Stored data
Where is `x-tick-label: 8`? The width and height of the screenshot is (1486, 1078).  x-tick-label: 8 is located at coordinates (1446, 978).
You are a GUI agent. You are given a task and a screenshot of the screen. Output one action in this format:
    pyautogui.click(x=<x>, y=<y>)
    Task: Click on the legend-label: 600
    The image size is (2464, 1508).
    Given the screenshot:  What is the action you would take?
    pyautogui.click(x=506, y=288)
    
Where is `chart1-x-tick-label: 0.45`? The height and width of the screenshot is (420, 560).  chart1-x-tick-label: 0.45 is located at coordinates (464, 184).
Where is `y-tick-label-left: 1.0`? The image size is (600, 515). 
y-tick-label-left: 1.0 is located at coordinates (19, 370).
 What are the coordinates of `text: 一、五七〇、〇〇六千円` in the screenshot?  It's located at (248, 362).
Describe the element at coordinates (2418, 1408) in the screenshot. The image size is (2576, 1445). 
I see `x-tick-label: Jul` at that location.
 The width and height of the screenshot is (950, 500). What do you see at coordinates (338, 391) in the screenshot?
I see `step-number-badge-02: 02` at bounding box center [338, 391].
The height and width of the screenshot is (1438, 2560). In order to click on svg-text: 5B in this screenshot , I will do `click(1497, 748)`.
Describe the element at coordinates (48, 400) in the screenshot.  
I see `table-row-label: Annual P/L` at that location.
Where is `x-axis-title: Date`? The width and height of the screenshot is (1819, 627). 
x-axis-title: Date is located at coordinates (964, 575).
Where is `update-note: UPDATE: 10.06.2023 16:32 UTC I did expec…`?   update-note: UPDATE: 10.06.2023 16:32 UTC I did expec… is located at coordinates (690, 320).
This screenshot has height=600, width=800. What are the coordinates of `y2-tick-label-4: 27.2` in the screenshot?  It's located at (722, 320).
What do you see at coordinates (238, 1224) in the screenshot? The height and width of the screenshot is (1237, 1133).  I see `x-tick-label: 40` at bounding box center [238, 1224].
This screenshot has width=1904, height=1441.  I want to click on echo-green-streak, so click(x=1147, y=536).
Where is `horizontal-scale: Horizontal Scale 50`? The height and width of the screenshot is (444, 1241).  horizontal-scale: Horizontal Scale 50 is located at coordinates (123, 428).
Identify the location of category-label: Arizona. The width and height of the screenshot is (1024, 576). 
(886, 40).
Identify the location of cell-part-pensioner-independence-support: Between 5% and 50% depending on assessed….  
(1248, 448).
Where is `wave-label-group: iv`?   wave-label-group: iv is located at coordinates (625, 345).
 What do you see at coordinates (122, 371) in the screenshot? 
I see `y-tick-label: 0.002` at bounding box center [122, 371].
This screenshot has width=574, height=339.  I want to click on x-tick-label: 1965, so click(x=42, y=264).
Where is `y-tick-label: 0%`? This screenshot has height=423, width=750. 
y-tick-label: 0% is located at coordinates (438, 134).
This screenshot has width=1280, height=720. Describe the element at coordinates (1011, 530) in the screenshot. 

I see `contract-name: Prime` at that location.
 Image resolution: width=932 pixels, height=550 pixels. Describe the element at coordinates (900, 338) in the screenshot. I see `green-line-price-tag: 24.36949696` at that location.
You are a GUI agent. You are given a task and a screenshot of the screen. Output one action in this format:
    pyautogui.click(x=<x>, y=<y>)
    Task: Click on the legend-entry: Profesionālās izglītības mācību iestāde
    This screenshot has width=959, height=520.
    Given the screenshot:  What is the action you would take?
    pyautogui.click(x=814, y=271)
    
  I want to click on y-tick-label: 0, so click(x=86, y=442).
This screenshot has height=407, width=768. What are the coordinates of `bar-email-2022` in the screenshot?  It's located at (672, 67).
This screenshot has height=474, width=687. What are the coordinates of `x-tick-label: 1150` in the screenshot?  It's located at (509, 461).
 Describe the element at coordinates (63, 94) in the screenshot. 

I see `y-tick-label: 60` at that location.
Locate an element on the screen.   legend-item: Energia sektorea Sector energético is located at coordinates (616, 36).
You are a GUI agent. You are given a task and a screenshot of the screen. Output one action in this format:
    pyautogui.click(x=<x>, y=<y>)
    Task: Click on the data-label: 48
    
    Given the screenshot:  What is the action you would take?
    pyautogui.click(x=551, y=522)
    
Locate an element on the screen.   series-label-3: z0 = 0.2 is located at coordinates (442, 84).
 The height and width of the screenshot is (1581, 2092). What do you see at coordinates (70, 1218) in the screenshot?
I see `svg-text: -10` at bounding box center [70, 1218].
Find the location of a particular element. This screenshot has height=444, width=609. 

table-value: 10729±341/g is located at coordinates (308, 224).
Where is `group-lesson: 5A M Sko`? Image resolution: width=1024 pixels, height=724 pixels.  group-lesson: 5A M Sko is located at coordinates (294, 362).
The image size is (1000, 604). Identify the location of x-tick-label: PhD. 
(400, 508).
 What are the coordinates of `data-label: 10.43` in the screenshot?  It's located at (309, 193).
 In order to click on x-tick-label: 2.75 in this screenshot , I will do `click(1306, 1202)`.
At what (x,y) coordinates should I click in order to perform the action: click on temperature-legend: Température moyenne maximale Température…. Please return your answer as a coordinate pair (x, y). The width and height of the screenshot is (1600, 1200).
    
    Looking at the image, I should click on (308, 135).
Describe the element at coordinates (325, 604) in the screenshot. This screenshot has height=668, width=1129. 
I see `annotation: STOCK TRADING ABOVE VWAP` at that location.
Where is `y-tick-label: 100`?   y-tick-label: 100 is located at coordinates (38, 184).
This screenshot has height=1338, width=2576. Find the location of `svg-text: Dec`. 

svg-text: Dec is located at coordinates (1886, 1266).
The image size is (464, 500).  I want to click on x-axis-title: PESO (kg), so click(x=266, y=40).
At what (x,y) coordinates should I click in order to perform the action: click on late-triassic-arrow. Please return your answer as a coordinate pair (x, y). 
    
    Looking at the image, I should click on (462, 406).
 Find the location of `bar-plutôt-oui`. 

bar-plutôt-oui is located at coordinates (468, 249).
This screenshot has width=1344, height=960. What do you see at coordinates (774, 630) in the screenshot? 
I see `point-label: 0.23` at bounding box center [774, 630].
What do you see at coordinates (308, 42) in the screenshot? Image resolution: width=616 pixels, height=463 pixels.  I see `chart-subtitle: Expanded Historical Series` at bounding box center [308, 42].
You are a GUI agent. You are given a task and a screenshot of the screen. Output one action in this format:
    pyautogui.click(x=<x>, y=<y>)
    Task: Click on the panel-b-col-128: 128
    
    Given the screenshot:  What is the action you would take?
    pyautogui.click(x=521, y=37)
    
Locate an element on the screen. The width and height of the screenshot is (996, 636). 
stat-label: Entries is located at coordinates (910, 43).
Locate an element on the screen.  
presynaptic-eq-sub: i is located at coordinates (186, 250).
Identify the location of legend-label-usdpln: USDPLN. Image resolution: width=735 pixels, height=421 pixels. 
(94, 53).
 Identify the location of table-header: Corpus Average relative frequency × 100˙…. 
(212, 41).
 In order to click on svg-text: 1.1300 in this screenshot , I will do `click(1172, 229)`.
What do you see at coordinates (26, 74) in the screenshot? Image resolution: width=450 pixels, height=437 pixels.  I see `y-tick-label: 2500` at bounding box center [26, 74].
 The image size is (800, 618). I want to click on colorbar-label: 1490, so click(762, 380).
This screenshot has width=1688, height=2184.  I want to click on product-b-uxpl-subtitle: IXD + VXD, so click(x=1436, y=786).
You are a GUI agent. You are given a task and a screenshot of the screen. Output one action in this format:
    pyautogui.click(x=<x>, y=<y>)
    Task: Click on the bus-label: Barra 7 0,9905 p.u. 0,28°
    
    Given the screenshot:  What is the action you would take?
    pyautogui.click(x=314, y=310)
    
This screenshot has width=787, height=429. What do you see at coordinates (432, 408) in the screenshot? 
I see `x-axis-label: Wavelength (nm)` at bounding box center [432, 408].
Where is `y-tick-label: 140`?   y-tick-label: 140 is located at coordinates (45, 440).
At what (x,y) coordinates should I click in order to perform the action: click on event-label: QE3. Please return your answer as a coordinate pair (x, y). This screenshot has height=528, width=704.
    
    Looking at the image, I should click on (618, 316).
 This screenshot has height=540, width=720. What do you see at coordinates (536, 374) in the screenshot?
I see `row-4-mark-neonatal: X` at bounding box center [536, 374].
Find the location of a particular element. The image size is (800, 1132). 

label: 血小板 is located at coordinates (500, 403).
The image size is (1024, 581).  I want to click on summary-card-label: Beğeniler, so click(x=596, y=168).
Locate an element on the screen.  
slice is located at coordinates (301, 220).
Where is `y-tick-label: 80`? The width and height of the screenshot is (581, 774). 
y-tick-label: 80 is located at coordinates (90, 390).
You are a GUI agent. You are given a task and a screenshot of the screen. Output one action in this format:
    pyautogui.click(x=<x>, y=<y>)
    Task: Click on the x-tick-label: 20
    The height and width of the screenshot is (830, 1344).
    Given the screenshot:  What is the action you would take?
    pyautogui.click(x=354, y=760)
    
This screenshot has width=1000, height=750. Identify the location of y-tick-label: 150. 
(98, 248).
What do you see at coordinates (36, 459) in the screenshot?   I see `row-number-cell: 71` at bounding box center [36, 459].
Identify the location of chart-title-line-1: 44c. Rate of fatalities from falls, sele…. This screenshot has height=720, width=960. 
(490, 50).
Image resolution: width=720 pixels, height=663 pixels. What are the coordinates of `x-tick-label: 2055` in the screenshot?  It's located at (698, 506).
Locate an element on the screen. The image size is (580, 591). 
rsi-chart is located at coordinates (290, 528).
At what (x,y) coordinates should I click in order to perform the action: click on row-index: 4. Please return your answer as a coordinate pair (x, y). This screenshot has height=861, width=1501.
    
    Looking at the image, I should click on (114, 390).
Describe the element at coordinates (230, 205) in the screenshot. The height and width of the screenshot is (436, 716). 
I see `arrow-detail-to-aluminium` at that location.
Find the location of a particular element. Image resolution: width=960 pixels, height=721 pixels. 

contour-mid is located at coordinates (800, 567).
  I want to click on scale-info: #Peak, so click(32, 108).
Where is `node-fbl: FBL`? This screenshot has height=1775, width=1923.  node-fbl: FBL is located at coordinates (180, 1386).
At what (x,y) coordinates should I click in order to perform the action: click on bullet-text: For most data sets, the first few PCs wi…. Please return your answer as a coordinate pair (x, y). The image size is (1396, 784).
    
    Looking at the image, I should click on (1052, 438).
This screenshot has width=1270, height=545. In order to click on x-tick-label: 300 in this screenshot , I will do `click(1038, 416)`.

▸ YOUR GOAL
Reproduce the rows above verbatim, everything from the line containing "This screenshot has width=1688, height=2184." down to the line containing "y-tick-label: 80 is", both lines included.

▸ RESPONSE
This screenshot has width=1688, height=2184.  I want to click on product-b-uxpl-subtitle: IXD + VXD, so click(x=1436, y=786).
You are a GUI agent. You are given a task and a screenshot of the screen. Output one action in this format:
    pyautogui.click(x=<x>, y=<y>)
    Task: Click on the bus-label: Barra 7 0,9905 p.u. 0,28°
    
    Given the screenshot:  What is the action you would take?
    pyautogui.click(x=314, y=310)
    
This screenshot has width=787, height=429. What do you see at coordinates (432, 408) in the screenshot? 
I see `x-axis-label: Wavelength (nm)` at bounding box center [432, 408].
Where is `y-tick-label: 140`?   y-tick-label: 140 is located at coordinates (45, 440).
At what (x,y) coordinates should I click in order to perform the action: click on event-label: QE3. Please return your answer as a coordinate pair (x, y). This screenshot has height=528, width=704.
    
    Looking at the image, I should click on (618, 316).
 This screenshot has height=540, width=720. What do you see at coordinates (536, 374) in the screenshot?
I see `row-4-mark-neonatal: X` at bounding box center [536, 374].
Find the location of a particular element. The image size is (800, 1132). 

label: 血小板 is located at coordinates (500, 403).
The image size is (1024, 581).  I want to click on summary-card-label: Beğeniler, so click(x=596, y=168).
Locate an element on the screen.  
slice is located at coordinates (301, 220).
Where is `y-tick-label: 80`? The width and height of the screenshot is (581, 774). 
y-tick-label: 80 is located at coordinates (90, 390).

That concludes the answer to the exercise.